The Smalltalk language and environment is used for examples throughout
the paper.
	Kay stresses the need for a system that is teachable to and
"moldable" by non-experts, while still able to handle complexity.
He speaks of the methods used to teach and of the accomplishments
of Smalltalk's users, especially children.
He notes the vital importance of software and says that it should
use new ideas and interfaces to help present consistent views of the
system at different levels of abstraction - a concept considered
central to the learning and design of complex interactions.
	The increasingly complex use of symbols in a child's development
is mirrored by the child's ability to understand different aspects of
the Smalltalk environment at different ages.

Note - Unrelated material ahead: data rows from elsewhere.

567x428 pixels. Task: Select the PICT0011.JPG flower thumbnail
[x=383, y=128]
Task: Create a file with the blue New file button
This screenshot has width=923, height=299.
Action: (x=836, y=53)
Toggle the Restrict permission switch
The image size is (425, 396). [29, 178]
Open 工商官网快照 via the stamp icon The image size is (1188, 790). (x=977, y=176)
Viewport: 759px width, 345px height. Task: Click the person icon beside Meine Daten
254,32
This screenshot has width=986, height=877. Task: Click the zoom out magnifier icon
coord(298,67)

These stages of understanding form a natural structure for investigating the
various levels of complexity in the Smalltalk environment.
Smalltalk is first understood in an exploratory setting, trying out
different things and seeing how objects respond and interact.
Then these basic ideas can be extended to learn new levels in the
complexity hierachy; for example, the notion of classes being
objects that describe other objects.
The seperation between levels of complexity is modeled by objects
of greater and lesser generality.
Messages between these objects bridge the gaps between levels.
The natural views of parallelism and grouping of related objects
and operations in Smalltalk is shown to be closely related to the
way people think about the world outside of programming.
	The social effects of a powerful, easy-to-use personal computer
such as the Dynabook is examined but the results are found to be unpredictable.
New technology has always brought great possibility that yet may never
be realized; for example, only a few take full advantage of the
vast information available today in public libraries.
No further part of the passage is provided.